Paperback 1098: Madball / Fredric Brown (Dell First Edition 2E)

 Paperback 1098: Dell First Edition 2E (PBO, 1953)

Title: Madball
Author: Fredric Brown
Cover artist: Griffith Foxley

Condition: 6-7/10
Value: $25

[The Book Den, Santa Barbara, CA]


Best things about this cover: 
  • If I were a lady I would buy these pajamas (both colors) and sleep in them every night. Not sure how I feel about the capes, but the pajamas are hot.
  • Most of the stuff I was eyeballing at The Book Den was a little on the pricy side (for me—I tend to be cheap and will only pay collector prices if the book is Really desirable and/or the condition is very good). But this book ... I feel lucky to have found a copy in the wild at all. I mean, you can order it on abebooks or whatever, but where's the fun in that? And I still got it for less than it's probably worth. But beyond the whole question of "Value" there's the book, a beautiful early Dell First Edition by a masterful, versatile, often hilarious writer. The book's a bit worn, but it's tight and complete. Got that slightly soft, highly read feel.

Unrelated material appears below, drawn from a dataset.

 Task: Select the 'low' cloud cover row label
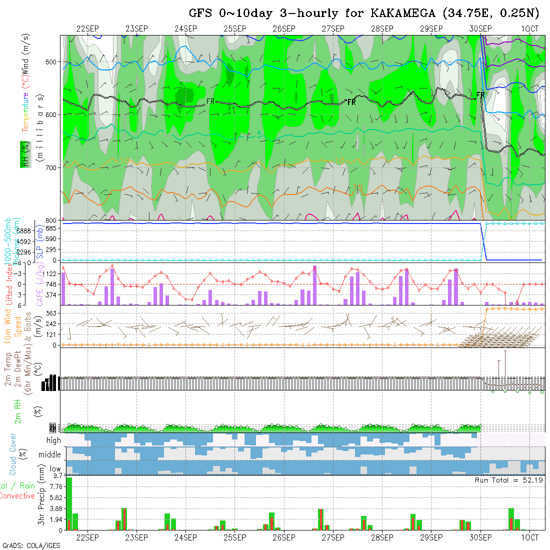click(x=55, y=470)
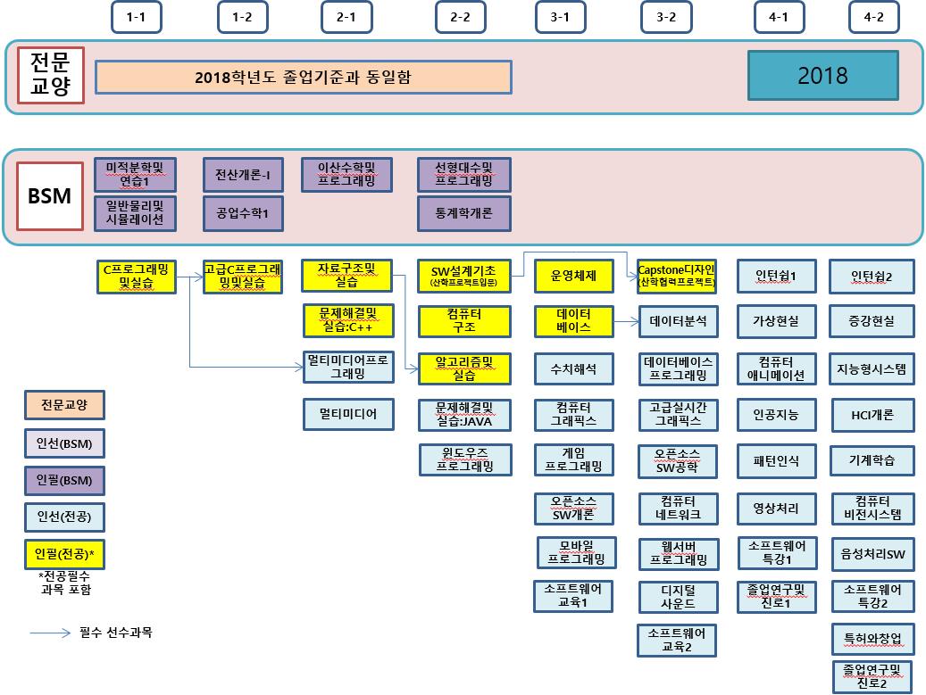The image size is (926, 695).
Task: Select the 인선(전공) legend swatch
Action: click(64, 517)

I love a well read paperback. A really broken-in paperback. This book just screams Everything Good About the Midcentury Paperback. The dings and and creases give it character. In short, I'm very happy with this purchase. Very.
  • Griffith Foxley's covers are always so ... creamy. Just a great painter of people. The girls look great, but I'm especially fond of the dopey-looking guy in the hat just slack-jawed gawking at the girls, as well as the square-jawed huckster in the boater and bow tie, carnival-barking into the mic with his whole damn body.
  • "They're all alive inside!" is so enigmatic! I mean, are these girls robots? Or had there been rumors going around that everyone who went into the tent earlier had been murdered? "Those guys are still alive, fellas! That screaming you heard ... a chicken, I think. Anyway, step right up!"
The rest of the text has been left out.